Travis Black
Travis Black

Reputation: 715

Proper way to do bitwise difference? (python 2.7)

I am storing sets of values as python long integers, in the form of distinct 2**i sums, because python allows bitwise operations on it's integers. For many of my programs this is much faster than using data structures.

I often find myself wanting to take the difference of two bitwise values.

Example:

Let's say I have two values, represented by 2 and 4. By union they form a set, the value 6. (110) I then have a second set, decimal value 10(binary 1010), which is 2 and 8.

I want to find the value that is in the first set, and not in the second set. If I was using set structures, I would take set difference. But I am using integers. If I try to do difference, it won't work (it would be -4).

As of now, I find myself doing value1 - (value1&value2). This requires two separate operations to find the difference. Is there a way I can take advantage of what python offers to quickly do this in one operation instead of two?

Upvotes: 4

Views: 3982

Answers (2)

abarnert
abarnert

Reputation: 365945

Set difference B-A is just the intersection of B and the complement of A.

And, while there's no bitwise difference operator, there are bitwise intersection (&) and bitwise complement (~) operators. So:

b_minus_a = b & ~a

Or, using your example:

>>> b, a = 0b110, 0b1010
>>> b & ~a
4
>>> bin(_)
0b100

You can of course wrap this up in a function:

def bitsetdiff(b, a):
    return b & ~a

But if you're going to be doing a lot of this kind of stuff, and bitwise operations don't come naturally to you, you may want to search PyPI for libraries for bit set and bitset, which will give you an object that acts like a set of boolean values, but is stored as (and can be efficiently converted to and from) an integer.

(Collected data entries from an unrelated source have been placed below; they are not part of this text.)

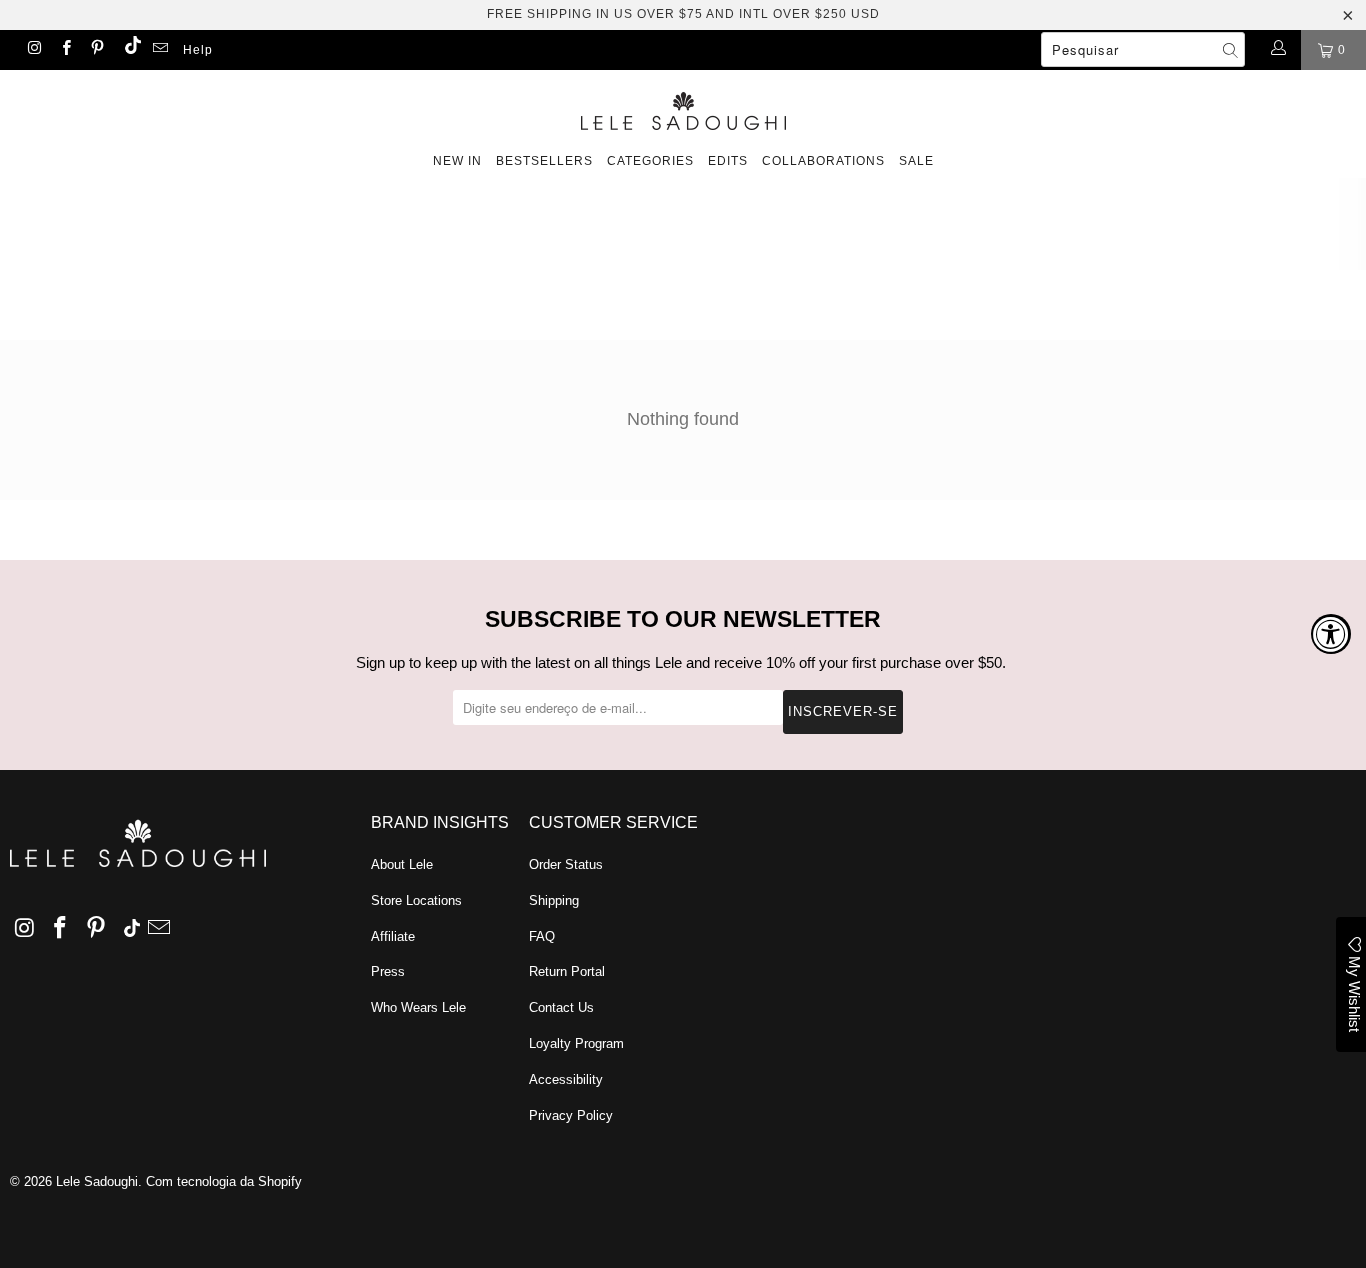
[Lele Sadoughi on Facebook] (64, 50)
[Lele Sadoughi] (683, 107)
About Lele (402, 864)
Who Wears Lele (418, 1007)
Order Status (566, 864)
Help (198, 50)
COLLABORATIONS (823, 161)
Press (388, 971)
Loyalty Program (576, 1043)
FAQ (542, 936)
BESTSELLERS (544, 161)
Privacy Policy (571, 1115)
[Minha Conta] (1277, 50)
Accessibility (566, 1079)
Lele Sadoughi (97, 1181)
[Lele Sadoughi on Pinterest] (96, 50)
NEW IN (457, 161)
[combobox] (1143, 49)
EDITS (728, 161)
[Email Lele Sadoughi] (159, 50)
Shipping (554, 900)
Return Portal (567, 971)
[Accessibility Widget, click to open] (1331, 634)
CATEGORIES (650, 161)
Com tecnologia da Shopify (224, 1181)
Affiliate (393, 936)
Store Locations (416, 900)
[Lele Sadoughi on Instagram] (33, 50)
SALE (916, 161)
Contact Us (561, 1007)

I chose intbitset because it looks promising:

>>> b = intbitset([2, 4])
>>> a = intbitset([2, 8])
>>> b - a
intbitset([4])

Just like using sets. But I don't see any obvious way to access the value as one big integer. There might be other libraries that fit your needs better; I only picked one after a quick scan.

Upvotes: 9

Tim Peters
Tim Peters

Reputation: 70715

Not in one operation, but you should stick to bit operations (not + or -). If you want the bits in value1 not in value2, the ordinary way to spell that is

value1 & ~value2

That is, the intersection of value1 with the complement of value2 (note that the unary prefix operator there is ~, not -).